Writerly Contemplation

I was up early this morning (happens when you go to bed early) and decided to clear my head for next week’s sojourn at Tinker Mountain Writers Workshop. After breakfast, I took a cup of Tazo Zen green tea and a book of short stories to the front porch and plopped myself in one of the Adirondack chairs, making sure my new planting from this week was in sight.

It must be the Druid in me who gets sad when a tree dies, and though I wasn’t particularly fond of the arbor vitae’s aesthetics, I hated the fact that, after surviving an infestation of bag worms last year and appearing so healthy and green in early spring, it began to die from the top down. Then, I looked upon it as an opportunity to replace more of what the house’s builder considered landscaping with something I liked.

Shot from my comfy chair on the front porch.

So, on Thursday, Tech Duncan welcomed this newcomer: a lovely little Japanese maple under which the Buddha can contemplate for eternity. This morning I sat so this was in view as I drank tea and read, my only company some birds and the occasional bee. I became calmer than I had been all week and engrossed in studying how the light breeze stirred the maple and how the sun lit it.

**Recorded data:**
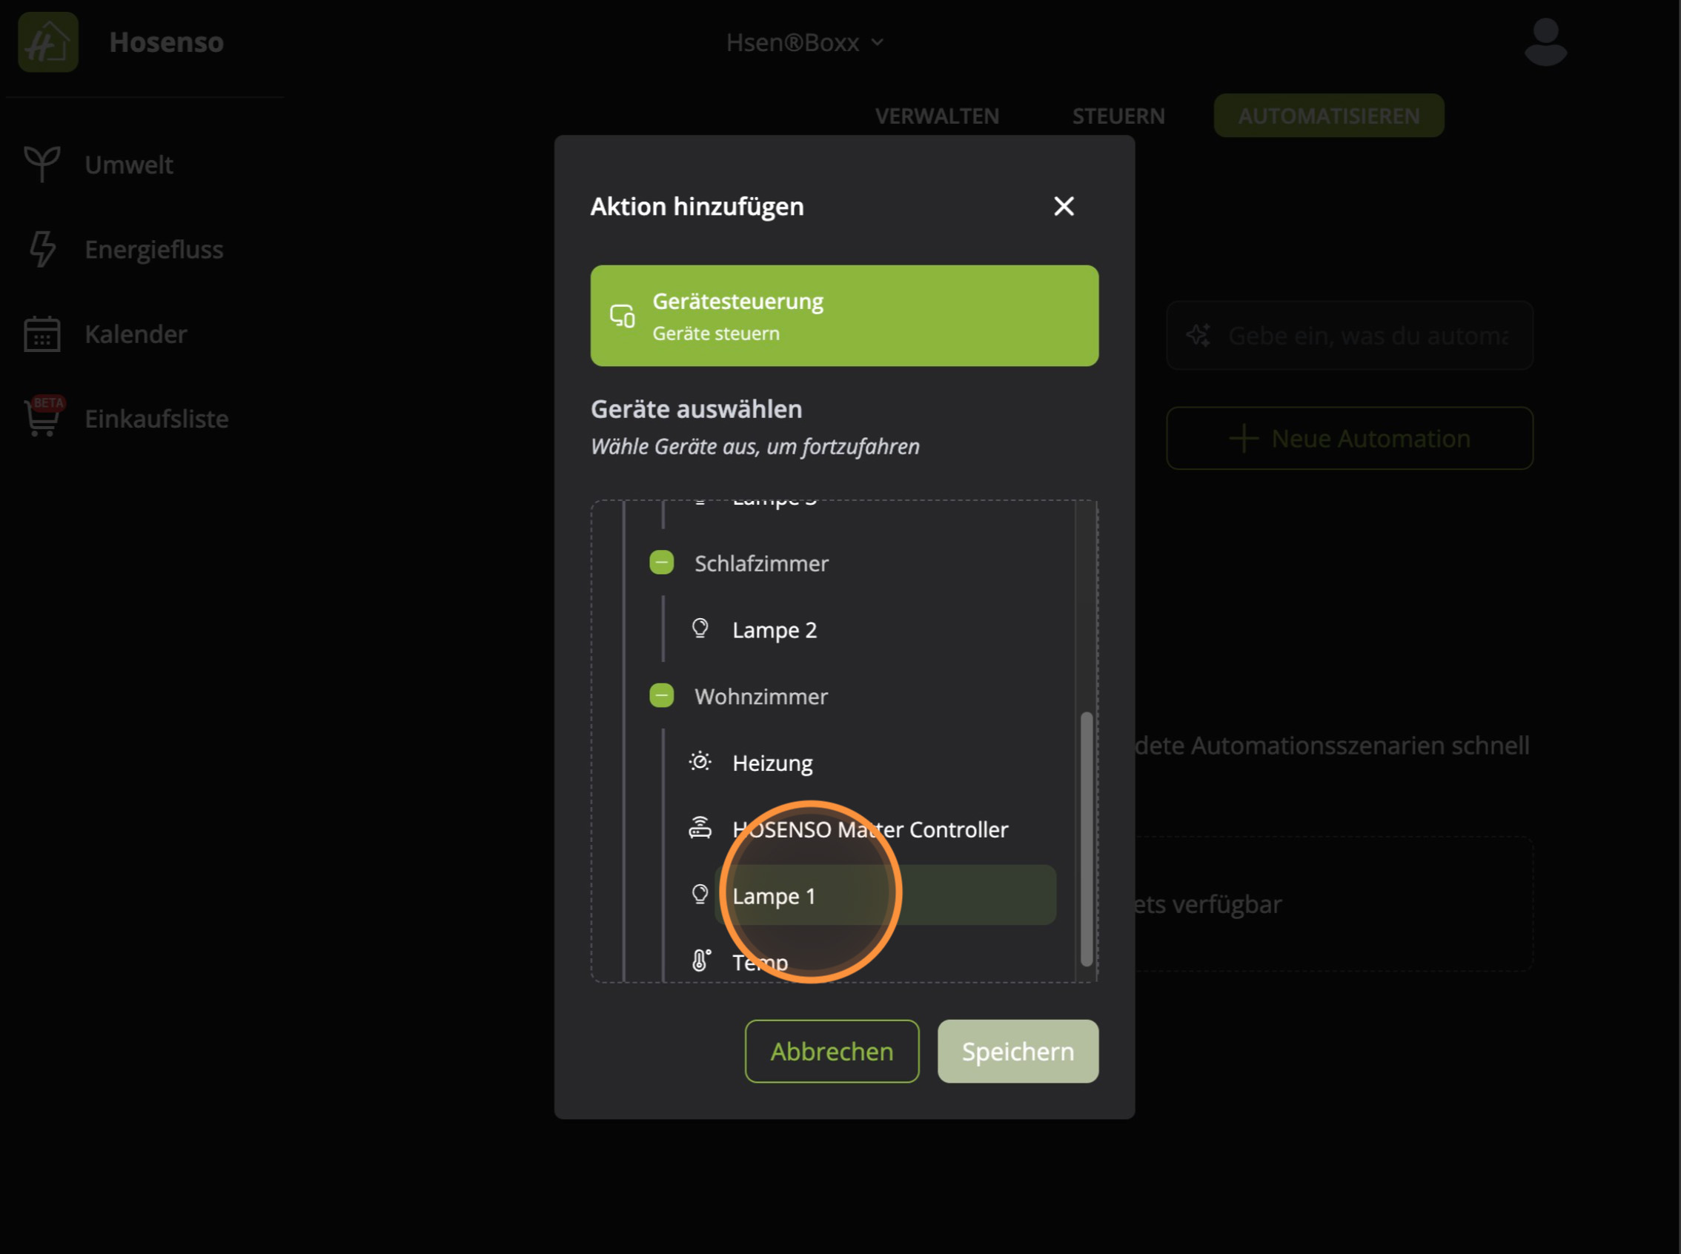Open the user profile icon
The height and width of the screenshot is (1254, 1681).
point(1546,41)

**Jobs:**
(a) In the Writerly Contemplation post, what did the writer drink on the front porch?
(b) Set down the stretch of the Writerly Contemplation post from "I was up early" through "was in sight.", copied word for word.
(c) Write the next part of the Writerly Contemplation post, picking up after its final sentence.
The material above comes from a separate source and has no connection to the Writerly Contemplation post.

**Responses per task:**
(a) Tazo Zen green tea.

(b)
I was up early this morning (happens when you go to bed early) and decided to clear my head for next week’s sojourn at Tinker Mountain Writers Workshop. After breakfast, I took a cup of Tazo Zen green tea and a book of short stories to the front porch and plopped myself in one of the Adirondack chairs, making sure my new planting from this week was in sight.

(c)
And the writer in me shifted from my comfort zone–prose–into something poetic. I thought the new tree needed a haiku to honor its place at Tech Duncan. Believe me, a haiku is definitely preferable to what my Irish grandmother did for her African violets–pricking a finger and feeding them her blood. Since I don’t have a poet in residence, that composition was up to, gulp, me.

Now, I’m not a poet, something that I need to change one day, but the tree, the light, the breeze evoked this (All my poet friends, just quietly snicker behind your hands; no guffawing, please.):

Maple trembles from
Sun’s lustful touch; leaves quiver
From satiation.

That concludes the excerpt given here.